Thursday, 17 February 2000

Trajectories and 'laws' of history revisited

By Edwin Madunagu

THE question of history's ultimate destination and the path to it is
normally a boring subject unless it is provoked by a significant event such
as the recent military coups in Pakistan, Cote d'Ivoire and Ecuador. Even
then such discussions are usually brief, sentimental and obsfucatory rather
than illuminating. How do we rate a theoretical trajectory of history which
has proclaimed military coups d'etat obsolete when, within a space of three
months, the "law" has been violated in three continents: Asia, Africa and
America? I myself, don't like raising such "ultimate" issues, or responding
to them when raised, because the exercise usually ends in mutual anger
without resolving anything or teaching anything. Yet, for individuals, as
for groups and communities, the belief in one type of "end of history" or
another and how to arrive at it constitutes a force or motivator that cannot
be ignored. No sane person will engage in a selfless action that demands
immense sacrifice or courage and endangers life, personal freedom or
well-being unless he or she believes in one type of ultimate social goal or
another and is persuaded that that particular act will contribute in one way
or another, to its realisation. That was how, before the commercialisation
of politics and religion, revolutionaries derived their inspiration. Belief
in the ideal is a strong motivating factor in human struggle.

Thomas Moore called it utopia, a state of "utmost perfection", a stage in
human history which would be marked by the disappearance of the major
injustices and contradictions that have defined our human existence
hitherto; religious people call it paradise, a state of "supreme happiness"
and beauty and inhabited only by the righteous; historians and social
scientists influenced by the physical sciences would call it "terminal
velocity" characterised by the absence of turbulence or acceleration,
positive or negative. Existentialists would, of course, dismiss utopia or
utopian "end of history" as unreal; but critics of existentialism locate
this unreality not in the characterisation of the "ultimate" but in the
paths constructed to it. Marxists call it communism which Marx defined
polemically as the "solution to the riddle of history" which is conscious of
itself as such, the end of human "pre-history" and the beginning of the real
human history characterised by the disappearance of social classes and,
therefore, class struggle, where the administration of human beings will be
replaced by the administration of things, where the means of production and
reproduction of material and cultural life are owned in common and where the
production and distribution of wealth will be governed by the rule: "from
each according to his/her ability and to each according to his/her needs".
The path to this ideal, this "ultimate", Marx saw as the revolution of the
exploited and the oppressed. As we can see humanity is still very far away
from this marxist utopia. But it is safe to say that even if this utopia is
desirable as I think it is, it cannot be realised without a revolution.

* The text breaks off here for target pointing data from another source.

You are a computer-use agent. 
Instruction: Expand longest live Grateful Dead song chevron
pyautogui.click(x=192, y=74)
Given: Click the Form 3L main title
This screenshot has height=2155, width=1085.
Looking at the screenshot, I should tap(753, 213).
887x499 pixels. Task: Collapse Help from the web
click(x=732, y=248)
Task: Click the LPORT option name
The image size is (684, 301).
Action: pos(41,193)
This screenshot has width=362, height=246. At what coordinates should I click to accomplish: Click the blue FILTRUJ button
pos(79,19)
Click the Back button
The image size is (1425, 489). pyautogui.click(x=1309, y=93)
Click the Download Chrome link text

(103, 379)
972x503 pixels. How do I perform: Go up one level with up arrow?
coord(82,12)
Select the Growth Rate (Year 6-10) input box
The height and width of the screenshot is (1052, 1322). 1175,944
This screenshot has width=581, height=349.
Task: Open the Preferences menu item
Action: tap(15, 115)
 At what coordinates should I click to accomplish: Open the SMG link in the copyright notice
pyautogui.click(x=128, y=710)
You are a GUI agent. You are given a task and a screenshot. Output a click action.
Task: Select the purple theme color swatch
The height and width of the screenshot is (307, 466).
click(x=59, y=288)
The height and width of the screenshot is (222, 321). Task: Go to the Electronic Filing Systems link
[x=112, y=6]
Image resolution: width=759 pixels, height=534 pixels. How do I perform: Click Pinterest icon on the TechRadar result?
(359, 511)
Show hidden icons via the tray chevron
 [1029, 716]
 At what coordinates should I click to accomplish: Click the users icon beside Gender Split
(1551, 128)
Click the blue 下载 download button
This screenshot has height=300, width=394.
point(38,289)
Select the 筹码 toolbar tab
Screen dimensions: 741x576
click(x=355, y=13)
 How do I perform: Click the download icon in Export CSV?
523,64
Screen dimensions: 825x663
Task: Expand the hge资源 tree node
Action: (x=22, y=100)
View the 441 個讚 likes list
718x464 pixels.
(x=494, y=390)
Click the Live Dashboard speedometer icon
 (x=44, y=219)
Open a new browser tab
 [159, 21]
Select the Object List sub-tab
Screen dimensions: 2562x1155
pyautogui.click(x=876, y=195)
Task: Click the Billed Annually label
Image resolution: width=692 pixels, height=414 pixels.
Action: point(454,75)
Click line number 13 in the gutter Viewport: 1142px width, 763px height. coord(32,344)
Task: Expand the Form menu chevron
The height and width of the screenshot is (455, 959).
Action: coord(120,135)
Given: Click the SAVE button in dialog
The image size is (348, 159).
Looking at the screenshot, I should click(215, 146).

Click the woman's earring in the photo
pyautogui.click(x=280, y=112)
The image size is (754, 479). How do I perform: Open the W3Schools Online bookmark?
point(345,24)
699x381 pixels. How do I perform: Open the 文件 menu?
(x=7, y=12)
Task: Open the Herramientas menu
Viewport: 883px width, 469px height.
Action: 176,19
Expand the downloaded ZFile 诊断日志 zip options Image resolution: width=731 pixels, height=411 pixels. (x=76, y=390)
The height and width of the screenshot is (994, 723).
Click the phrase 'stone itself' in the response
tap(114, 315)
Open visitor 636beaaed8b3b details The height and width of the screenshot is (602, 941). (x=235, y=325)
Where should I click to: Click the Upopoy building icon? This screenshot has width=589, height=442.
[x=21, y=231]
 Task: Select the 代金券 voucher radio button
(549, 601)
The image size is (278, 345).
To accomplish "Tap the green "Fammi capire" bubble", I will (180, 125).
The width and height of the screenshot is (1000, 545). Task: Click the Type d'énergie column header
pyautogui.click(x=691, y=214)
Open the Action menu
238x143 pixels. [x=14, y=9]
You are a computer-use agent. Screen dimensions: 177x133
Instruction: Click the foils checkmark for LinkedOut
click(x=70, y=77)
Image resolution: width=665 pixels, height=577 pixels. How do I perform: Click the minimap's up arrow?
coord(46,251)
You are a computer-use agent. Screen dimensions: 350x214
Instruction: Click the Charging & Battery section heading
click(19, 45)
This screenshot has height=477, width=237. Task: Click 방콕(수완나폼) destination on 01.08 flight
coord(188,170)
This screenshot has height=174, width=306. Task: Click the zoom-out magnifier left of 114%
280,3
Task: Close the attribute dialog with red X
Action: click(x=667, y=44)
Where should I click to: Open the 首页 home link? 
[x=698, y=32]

Intellectuals of globalisation and the new imperialism call it
postmodernism, a stage of human history when all nations and peoples would
have accepted capitalism, the rule of capitalists and the reality and
hierarchy of social classes and groups for ever. Political leaders of the
new imperialism also describe postmodernism as "democracy" or "globalised
democracy" characterised by the universal acceptance of capitalism and the
sovereignty of market forces in economy and politics - together with
national and international structures of exploitation, domination and
subordination, a historical stage where revolution and armed uprisings,
including military coups, would have disappeared forever. The adherents of
this utopia claim that humanity is already at the door-step of the
postmodernist utopia. So we don't need to ask how to get there.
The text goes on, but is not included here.